Debugging A Crawler Stall @ marginalia.nu

Posted: 2025-04-22

Some time ago, I migrated the crawler off the okhttp library, to use Java’s builtin HTTP client. This seemed like a good idea at the time, but has led to a fair number of headaches.

Java’s HttpClient has one damning flaw, and that that it doesn’t support socket timeouts.

Its only supported timeout values are time to connect, and time until first byte of the response. This means the client can get stuck on a read call if a server stops responding, potentially for a very long time!

You can work around this by wrapping each call in a thread and interrupting that thread on a timer, but this is both wasteful and annoying, and I can’t find any other HTTP client library that doesn’t permit socket timeouts to be set anywhere I look.

The stuck server may be a fairly academic scenario in most circumstances, but for a web crawler it’s very real scenario (and sometimes a malicious attack).
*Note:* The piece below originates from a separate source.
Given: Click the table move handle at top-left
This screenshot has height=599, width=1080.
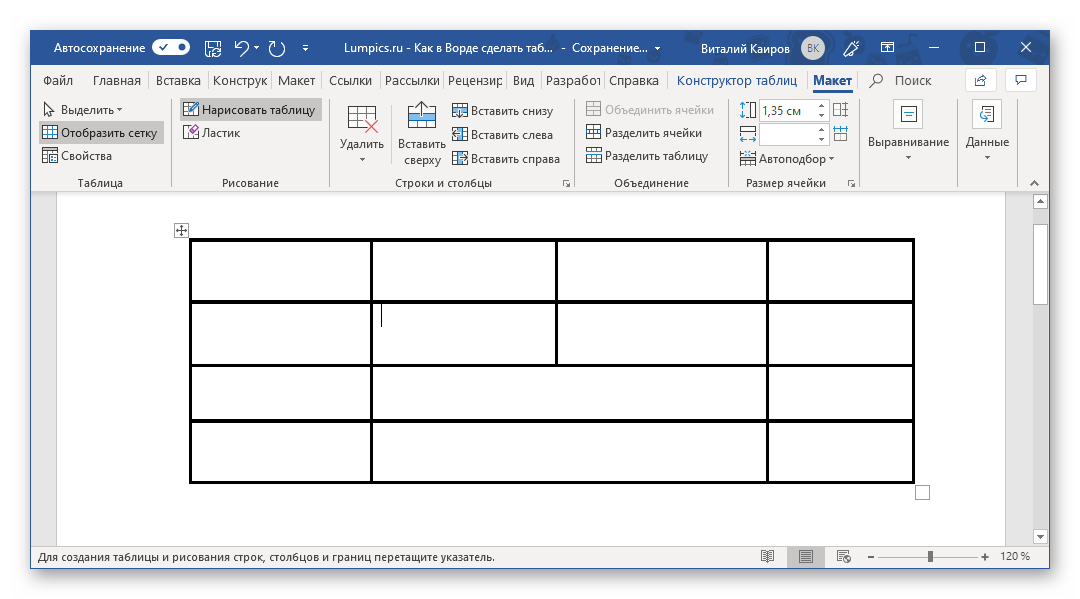Looking at the screenshot, I should pos(181,231).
Because of this, and other smaller annoyances, I ported the crawler over to Apache’s HttpClient, which is fairly similar in both name and design, but a lot more competent… and easier to mess up.

The actual migration was fairly smooth. I built a battery of new tests, found some bugs, fixed them, tested the thing locally against my own websites. Seemed to work. So after shaking it down some more I put it in production.

That’s when the problems began.

In short, the crawler ran for about 3 minutes and than came to a halt with deafening silence in the logs… and then a few minutes later, a ton of error messages.

I immediately assumed the problem was a resource leak, as Apache’s HttpClient has you doing a fair bit of manual freeing up of resources, which might lead to the connection pool filling up.

I did a thread dump and it seemed like every thread I looked at was stuck trying to lease a connection, so it seems plausible.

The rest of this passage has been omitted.